Dans cette campagne, nous avions eu les appels de hauts fonctionnaires ou ex-fonctionnaires à s'allier avec l'Udf, sous le nom de Spartacus ou de Gracques. Ce qui les motivait semble être l'acceptation par les socialistes non seulement des règles de l'économie libérale, mais aussi des valeurs du nouveau capitalisme.
On peut comprendre ce positionnement tant ses auteurs ressemblent plus à des Gracques 40 qu'à des esclaves essayant de se libérer de leurs maîtres.
Mais, Vendredi 13 aidant, Michel Rocard a décidé d'apporter sa pierre à ce triste exercice de déconstruction du clivage droite-gauche. D'aucuns diront que cela est maladroit ou mal interprété. Je crois pour ma part qu'en lançant son appel à l'alliance entre Ségolène Royal et François Bayrou dès le 1er tour, Michel Rocard portera une responsabilité historique, celle de la confusion.
En effet, il nous propose ni plus ni moins que de tirer un trait d'égalité entre Ségolène Royal, sa personnalité, ses valeurs, ses propositions et François Bayrou. Comme si l'une valait l'un et réciproquement. Mais dans quelle démocratie Michel Rocard a-t-il trouvé pareille équation ? Et surtout dans quels actes et quelles propositions de François Bayrou a-t-il trouvé pareille proximité ?
Ségolène Royal a écarté tout de suite l'alliance avec la voiture-balais de la droite en déclarant : "Un certain nombre de candidats ont intérêt à la confusion. Ils ne veulent pas la confrontation des projets car ils seraient obligés de rendre des comptes sur le bilan. Moi, je veux rassembler au deuxième tour toute la gauche, et au-delà tous ceux qui veulent que cette élection soit utile, tous les électeurs républicains et humanistes."

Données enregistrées
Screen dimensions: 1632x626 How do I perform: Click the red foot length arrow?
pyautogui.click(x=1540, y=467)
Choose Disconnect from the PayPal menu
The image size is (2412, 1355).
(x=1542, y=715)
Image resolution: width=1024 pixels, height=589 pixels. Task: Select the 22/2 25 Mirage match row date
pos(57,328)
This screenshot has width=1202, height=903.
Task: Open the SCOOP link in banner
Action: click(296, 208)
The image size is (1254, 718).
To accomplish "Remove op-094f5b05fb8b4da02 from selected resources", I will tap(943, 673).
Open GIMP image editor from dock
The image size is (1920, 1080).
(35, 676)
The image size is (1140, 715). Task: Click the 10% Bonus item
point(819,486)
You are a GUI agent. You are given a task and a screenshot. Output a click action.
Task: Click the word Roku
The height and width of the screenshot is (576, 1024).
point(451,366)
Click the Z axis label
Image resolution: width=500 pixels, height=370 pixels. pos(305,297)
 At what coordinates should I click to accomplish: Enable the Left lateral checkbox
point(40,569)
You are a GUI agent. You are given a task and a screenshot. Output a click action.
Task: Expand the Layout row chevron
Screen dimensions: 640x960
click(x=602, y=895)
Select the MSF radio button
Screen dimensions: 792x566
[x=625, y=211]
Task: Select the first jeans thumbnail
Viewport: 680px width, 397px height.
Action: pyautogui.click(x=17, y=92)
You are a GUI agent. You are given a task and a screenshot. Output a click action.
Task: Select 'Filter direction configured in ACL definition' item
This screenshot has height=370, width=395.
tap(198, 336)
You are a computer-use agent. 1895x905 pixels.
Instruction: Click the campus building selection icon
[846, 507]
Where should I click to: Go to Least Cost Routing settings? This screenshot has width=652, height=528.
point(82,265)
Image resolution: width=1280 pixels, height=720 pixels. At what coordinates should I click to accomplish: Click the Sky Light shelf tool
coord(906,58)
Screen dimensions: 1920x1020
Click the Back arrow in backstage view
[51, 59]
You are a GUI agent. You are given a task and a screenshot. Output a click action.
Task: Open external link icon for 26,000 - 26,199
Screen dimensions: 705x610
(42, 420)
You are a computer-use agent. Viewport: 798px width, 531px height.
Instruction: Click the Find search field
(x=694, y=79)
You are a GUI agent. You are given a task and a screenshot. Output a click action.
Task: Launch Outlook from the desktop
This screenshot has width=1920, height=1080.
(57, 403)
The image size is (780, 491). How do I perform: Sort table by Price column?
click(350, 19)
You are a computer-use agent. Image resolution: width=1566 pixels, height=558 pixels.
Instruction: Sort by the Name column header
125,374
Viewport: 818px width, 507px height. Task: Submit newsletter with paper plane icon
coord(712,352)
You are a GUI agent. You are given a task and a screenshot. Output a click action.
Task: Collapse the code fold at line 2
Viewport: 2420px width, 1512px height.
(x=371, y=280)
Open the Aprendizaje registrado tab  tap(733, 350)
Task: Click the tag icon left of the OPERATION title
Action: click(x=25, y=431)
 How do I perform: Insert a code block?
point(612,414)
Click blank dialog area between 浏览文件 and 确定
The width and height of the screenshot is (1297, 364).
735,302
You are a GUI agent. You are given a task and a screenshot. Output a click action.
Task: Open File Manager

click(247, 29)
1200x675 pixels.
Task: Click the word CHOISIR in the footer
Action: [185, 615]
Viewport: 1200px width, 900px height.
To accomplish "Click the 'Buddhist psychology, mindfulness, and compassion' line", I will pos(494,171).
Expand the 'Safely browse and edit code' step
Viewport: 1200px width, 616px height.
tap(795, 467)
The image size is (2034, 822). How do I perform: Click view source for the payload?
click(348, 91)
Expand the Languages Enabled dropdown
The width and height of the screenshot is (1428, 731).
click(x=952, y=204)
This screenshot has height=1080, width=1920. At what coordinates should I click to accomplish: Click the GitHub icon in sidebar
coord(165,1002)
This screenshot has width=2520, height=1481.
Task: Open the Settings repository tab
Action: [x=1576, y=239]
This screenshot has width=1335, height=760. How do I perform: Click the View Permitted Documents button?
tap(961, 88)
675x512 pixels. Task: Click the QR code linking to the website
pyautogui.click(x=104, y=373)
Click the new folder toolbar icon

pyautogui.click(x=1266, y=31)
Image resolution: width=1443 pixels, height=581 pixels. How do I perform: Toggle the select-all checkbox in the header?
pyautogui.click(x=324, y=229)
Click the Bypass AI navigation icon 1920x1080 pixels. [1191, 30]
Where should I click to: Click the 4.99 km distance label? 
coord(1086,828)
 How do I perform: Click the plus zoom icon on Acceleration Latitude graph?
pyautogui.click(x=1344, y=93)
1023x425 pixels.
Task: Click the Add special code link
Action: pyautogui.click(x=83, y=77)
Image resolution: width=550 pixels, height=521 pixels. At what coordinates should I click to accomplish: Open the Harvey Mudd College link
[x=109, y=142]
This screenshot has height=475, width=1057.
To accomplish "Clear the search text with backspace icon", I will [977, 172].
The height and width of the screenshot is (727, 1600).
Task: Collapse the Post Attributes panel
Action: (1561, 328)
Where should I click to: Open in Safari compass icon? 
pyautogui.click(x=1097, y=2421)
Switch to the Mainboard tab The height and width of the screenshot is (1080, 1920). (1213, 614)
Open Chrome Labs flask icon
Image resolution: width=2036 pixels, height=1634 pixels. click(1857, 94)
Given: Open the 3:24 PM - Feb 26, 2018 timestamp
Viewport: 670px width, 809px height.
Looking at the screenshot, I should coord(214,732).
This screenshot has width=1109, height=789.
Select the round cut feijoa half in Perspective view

_Énoncé 1:_ Pour chacune des affirmations suivantes, indiquez par oui ou par non si elle concorde avec l'extrait sur l'appel de Michel Rocard, en citant les mots de l'extrait qui tranchent. (a) Ségolène Royal a accepté l'alliance avec François Bayrou. (b) Michel Rocard a appelé à l'alliance entre Ségolène Royal et François Bayrou dès le premier tour. (c) Ségolène Royal veut rassembler toute la gauche au deuxième tour.
_Énoncé 2:_ Recopiez l'extrait sur l'appel de Michel Rocard, en commençant à « Dans cette campagne, nous » et en terminant à « de la confusion. ».
Les données enregistrées n'ont aucun lien avec l'extrait sur l'appel de Michel Rocard.

_Réponse correcte 1:_
(a) Non : « Ségolène Royal a écarté tout de suite l'alliance avec la voiture-balais de la droite »
(b) Oui : « en lançant son appel à l'alliance entre Ségolène Royal et François Bayrou dès le 1er tour »
(c) Oui : « Moi, je veux rassembler au deuxième tour toute la gauche »

_Réponse correcte 2:_
Dans cette campagne, nous avions eu les appels de hauts fonctionnaires ou ex-fonctionnaires à s'allier avec l'Udf, sous le nom de Spartacus ou de Gracques. Ce qui les motivait semble être l'acceptation par les socialistes non seulement des règles de l'économie libérale, mais aussi des valeurs du nouveau capitalisme.
On peut comprendre ce positionnement tant ses auteurs ressemblent plus à des Gracques 40 qu'à des esclaves essayant de se libérer de leurs maîtres.
Mais, Vendredi 13 aidant, Michel Rocard a décidé d'apporter sa pierre à ce triste exercice de déconstruction du clivage droite-gauche. D'aucuns diront que cela est maladroit ou mal interprété. Je crois pour ma part qu'en lançant son appel à l'alliance entre Ségolène Royal et François Bayrou dès le 1er tour, Michel Rocard portera une responsabilité historique, celle de la confusion.